I have always thrived on big challenges and been motivated by adversity. I’m not certain where it comes from, but I suspect that family history plays a big role. It’s lessons passed down from a grandfather who dropped out of high school during the Great Depression and kept hustling to find jobs and provide for his family, eventually enabling my mother to become a first-generation college graduate. It’s time spent in the locker room and on the practice floor with my father while he was coaching college basketball, believing he could always come up with a game plan to defeat even the toughest opponents.

It’s that same mindset that makes me enthusiastically jump into a raft, unafraid to navigate the wildest whitewater rapids, in search of both a rush of adrenaline and the wonder of the natural world.

And it’s the same mindset that attracts me to taking on challenges in my work. Over 30 years of professional experience, three recessions, one startup and multiple turnarounds, I have seen more than my share of turbulent waters.
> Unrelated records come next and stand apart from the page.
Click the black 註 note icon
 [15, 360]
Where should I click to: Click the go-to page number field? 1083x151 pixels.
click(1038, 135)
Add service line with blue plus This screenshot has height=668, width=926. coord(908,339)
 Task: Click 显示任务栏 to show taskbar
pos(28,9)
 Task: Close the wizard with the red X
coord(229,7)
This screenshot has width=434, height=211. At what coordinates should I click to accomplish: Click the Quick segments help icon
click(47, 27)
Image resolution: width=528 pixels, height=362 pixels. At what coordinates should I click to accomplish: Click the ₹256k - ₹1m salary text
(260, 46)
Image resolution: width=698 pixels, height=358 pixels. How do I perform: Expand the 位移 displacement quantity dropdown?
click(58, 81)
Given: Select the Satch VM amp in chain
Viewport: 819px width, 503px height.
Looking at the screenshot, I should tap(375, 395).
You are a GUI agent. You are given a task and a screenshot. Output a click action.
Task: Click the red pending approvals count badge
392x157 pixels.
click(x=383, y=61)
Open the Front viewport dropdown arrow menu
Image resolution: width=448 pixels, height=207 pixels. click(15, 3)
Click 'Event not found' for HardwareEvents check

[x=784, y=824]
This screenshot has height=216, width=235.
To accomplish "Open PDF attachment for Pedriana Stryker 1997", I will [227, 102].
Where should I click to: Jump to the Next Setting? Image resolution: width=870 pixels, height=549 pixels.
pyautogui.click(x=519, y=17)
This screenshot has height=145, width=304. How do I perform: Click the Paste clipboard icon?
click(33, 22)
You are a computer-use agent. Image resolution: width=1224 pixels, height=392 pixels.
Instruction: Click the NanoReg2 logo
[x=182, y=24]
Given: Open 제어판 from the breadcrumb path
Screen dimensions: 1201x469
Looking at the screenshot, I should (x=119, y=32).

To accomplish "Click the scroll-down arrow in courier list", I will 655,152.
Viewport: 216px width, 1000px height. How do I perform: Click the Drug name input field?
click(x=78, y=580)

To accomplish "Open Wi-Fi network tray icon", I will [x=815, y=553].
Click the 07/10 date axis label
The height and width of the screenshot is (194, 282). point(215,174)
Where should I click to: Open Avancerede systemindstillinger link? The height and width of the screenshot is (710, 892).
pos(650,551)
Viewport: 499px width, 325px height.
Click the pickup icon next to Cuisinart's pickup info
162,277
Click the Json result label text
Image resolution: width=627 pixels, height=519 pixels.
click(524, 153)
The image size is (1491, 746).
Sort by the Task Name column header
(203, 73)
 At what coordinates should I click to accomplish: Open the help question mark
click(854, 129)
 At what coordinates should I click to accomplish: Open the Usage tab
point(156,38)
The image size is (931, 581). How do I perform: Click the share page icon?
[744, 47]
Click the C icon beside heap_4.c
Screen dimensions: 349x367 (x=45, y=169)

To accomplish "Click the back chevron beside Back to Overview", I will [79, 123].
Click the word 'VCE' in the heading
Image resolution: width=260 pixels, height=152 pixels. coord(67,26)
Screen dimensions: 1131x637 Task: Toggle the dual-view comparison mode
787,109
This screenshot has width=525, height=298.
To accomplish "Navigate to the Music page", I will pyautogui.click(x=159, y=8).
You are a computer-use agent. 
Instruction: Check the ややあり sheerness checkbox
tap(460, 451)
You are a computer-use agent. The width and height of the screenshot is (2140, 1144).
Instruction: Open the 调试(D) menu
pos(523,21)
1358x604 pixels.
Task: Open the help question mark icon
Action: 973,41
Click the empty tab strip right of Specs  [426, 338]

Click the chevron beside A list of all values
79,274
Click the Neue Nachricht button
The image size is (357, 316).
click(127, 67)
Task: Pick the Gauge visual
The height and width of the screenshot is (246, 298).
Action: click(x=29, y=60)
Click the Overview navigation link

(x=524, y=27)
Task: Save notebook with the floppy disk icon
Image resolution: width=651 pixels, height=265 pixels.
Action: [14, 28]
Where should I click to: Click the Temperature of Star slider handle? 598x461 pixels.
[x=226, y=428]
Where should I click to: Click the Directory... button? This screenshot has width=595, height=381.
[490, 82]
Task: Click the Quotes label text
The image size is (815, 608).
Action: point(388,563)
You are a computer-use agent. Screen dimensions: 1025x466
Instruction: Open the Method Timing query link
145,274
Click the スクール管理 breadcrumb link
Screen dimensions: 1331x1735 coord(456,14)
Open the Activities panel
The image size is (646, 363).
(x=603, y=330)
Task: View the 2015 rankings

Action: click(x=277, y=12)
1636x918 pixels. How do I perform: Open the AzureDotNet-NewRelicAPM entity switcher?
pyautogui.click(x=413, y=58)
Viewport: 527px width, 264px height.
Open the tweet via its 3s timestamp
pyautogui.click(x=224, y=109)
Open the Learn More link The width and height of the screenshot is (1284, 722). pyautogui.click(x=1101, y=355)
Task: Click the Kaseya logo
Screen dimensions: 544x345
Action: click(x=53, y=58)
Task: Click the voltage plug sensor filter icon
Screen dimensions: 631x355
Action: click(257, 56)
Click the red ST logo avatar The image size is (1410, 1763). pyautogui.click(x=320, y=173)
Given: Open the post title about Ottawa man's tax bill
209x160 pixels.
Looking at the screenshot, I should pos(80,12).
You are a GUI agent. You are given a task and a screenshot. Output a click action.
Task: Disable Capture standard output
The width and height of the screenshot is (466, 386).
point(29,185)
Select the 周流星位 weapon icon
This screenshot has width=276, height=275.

I was working in the tech industry during the dot-com crash of the late 90s, and saw the business that I co-owned contract by 40% during the Great Recession. Six months after I joined the board of a charter high school, I learned that Chicago Public Schools wanted to close our school, and three months after being asked to lead an after school mentoring program that was already taking on water, the current pushed us smack into the global COVID pandemic.

Each time I was able to navigate the rapids, keep the boat on course and emerge- if a little wet and a bit scraped up- ready to face the path ahead. Reflecting on those experiences, there are a handful of factors that have been critical in each case to steering the course. I share them here in hopes that some of the lessons from my own journey might help guide other nonprofit leaders maneuvering through their own obstacles.

RELENTLESS OPTIMISM

Maybe it’s all the locker room speeches I heard growing up, but “coach speak” comes in handy when you need to rally the troops. The leader must be an authentic, positive energy force. You have to truly believe you’re going to make it through to the other side, and project that in all of your communications and interactions. Yes, you should be transparent about the rough going ahead, but at the same time you have to give your team, board and stakeholders confidence that together you can sail through.

WINNING TOGETHER

One of my favorite proverbs is “if you want to go fast, go alone. If you want to go far, go together.” Teams that make out through difficult times do it by rowing together. One of the best examples of this that I’ve experienced is when the charter school whose board I served on (and later led as CEO) was nearly shut down by CPS. Given a one year contract renewal, a core group of teachers and staff pulled together, embraced a new curriculum model and committed to changing the school culture and performance. Over the next three years, the school became one of the most improved in Chicago, increasing its graduation rate by over 20 points.

DEEP FOCUS ON PROGRAM PARTICIPANTS

At the end of the day, the measure of any nonprofit organization is the impact it has on its participants. When COVID hit and students in our afterschool program were stuck at home, our team dove in to help kids in any and every way we could. We doubled down on our check-ins with students and their parents, provided extra resources for our school partners and re-worked our program for virtual delivery. As a result, our per school program participation increased by over 30% for the ‘20-’21 school year.

SMART INNOVATION

It can be tempting to minimize the moving parts when your organization is facing hardship, but that is exactly the time to experiment and take calculated risks. Sometimes that means incremental bets, like when we launched a new cloud practice at my technology consulting company in the wake of the ‘08 recession. Sometimes it means transforming your entire approach, as we did at our charter school by implementing project-based learning as the foundation of our school model. Whether small or big, innovation cannot stop when you’re in fast-moving waters, and in fact may lead to the pathway out.

Successfully guiding your team around big rocks, steep drops and fast-moving waters can be among the most rewarding of journeys and take you to places you would never otherwise see. If you lead with relentless optimism, value winning together, focus deeply on program participants and innovate smartly, you can carry through.